DPYD is an important enzyme in the catabolism of fluoropyrimidines, commonly used in cancer therapy. Variants in DPYD that lead to a loss of enzyme function are linked to an increased risk of fluoropyrimidine-induced adverse effects. We can show this relationship between genotype and drug outcome much better after redefining the reported phenotype in our data model. In the Pharmacogenetics widget for DPYD, we provide the effect of the genotype on drug responses, and in the Target Safety widget, we display the association of the enzyme with drug toxicity.

Target Prioritisation

By analysing genotype-phenotype relationships, particularly those related to adverse drug reactions, we can identify targets that may be more or less risky to modulate from a safety standpoint, using genetic variation as a proxy for target modulation. This information can be used to prioritise targets with a lower likelihood of causing severe side effects in specific patient subgroups.

One of the key challenges in leveraging the pharmacogenetics evidence for target prioritisation is that the data is specific to genetic variation. To pinpoint safety liabilities at the target level, we distilled these genotype-specific effects into a target-centric view of potential safety liabilities, as we illustrate in the diagram above. This process removes the "directionality" associated with genotypes (i.e., whether a specific variant is linked to increased or decreased drug response) and focuses on the overall safety profile of targeting a particular molecule.
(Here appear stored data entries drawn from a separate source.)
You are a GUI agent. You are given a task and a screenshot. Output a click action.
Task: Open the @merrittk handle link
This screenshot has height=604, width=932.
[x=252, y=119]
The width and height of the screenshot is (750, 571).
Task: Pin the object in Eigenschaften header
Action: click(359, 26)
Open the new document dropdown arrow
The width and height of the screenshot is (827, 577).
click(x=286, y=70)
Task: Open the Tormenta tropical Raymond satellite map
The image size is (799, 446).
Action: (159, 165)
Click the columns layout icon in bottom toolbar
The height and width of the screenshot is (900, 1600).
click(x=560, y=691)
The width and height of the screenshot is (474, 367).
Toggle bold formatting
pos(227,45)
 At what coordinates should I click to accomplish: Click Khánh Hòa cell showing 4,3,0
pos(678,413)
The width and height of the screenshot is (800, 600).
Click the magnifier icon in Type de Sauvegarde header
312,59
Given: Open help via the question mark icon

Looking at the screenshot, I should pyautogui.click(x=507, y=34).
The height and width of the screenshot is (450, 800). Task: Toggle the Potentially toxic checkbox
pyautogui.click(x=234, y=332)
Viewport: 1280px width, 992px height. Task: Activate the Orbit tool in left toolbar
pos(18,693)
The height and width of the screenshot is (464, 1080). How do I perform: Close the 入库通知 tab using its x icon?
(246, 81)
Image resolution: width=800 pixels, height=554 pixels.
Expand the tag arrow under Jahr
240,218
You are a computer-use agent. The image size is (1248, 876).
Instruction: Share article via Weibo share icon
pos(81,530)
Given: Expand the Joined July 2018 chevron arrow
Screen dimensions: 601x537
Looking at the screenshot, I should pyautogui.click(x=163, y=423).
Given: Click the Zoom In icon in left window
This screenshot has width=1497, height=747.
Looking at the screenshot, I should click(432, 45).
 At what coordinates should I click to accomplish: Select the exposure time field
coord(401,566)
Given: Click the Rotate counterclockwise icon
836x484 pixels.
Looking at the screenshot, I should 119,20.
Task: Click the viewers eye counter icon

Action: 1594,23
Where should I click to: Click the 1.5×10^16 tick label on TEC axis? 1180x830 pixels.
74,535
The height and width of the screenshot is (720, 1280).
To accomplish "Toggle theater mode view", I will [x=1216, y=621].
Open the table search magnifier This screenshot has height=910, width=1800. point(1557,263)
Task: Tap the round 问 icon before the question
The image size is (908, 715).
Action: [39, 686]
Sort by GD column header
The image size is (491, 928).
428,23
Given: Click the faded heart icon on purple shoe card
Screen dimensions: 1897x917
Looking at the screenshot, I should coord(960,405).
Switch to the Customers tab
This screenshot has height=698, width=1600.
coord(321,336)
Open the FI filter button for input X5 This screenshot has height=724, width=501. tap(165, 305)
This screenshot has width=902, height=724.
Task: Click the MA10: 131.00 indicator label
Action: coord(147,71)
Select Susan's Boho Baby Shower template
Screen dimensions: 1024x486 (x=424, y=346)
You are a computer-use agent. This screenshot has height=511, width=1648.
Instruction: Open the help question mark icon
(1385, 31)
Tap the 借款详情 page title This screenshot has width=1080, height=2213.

The safety widget for CYP2D6, a highly polymorphic gene very important in xenobiotic metabolism, shows pharmacogenetics information that is derived from aggregating all unique toxic drug responses.

This novel data source has unveiled safety information for 541 genes previously unreported in other datasets, enriching our understanding of drug responses and associated risks. For instance, a comprehensive analysis of pharmacogenetics evidence for CYP2D6, a key enzyme involved in drug metabolism, revealed 16 distinct safety events, each tied to specific star alleles and their implications for drug toxicity.

It's important to remember that these safety liabilities must be interpreted within the context of real-world drug use. The data reflects the experiences of actual patients and can inform clinical decision-making. This high-level aggregation serves as a gateway to delve deeper into the pharmacogenetics widget for insights into specific genotypes and their directional influence on drug response.

PharmGKB is the largest repository of pharmacogenomics guidelines and we are thrilled to integrate this powerful new lens to inform target selection into our Platform. There is still some work to be done, such as fine-tuning the phenotypes for EFO mapping or properly annotating named haplotype alleles for integration with the remaining data, since predicting functional consequences for haplotypes is a significantly more difficult problem. 

We’re excited about this first step and for the future directions we will take. We invite the community to explore this integration, your feedback will be invaluable to us!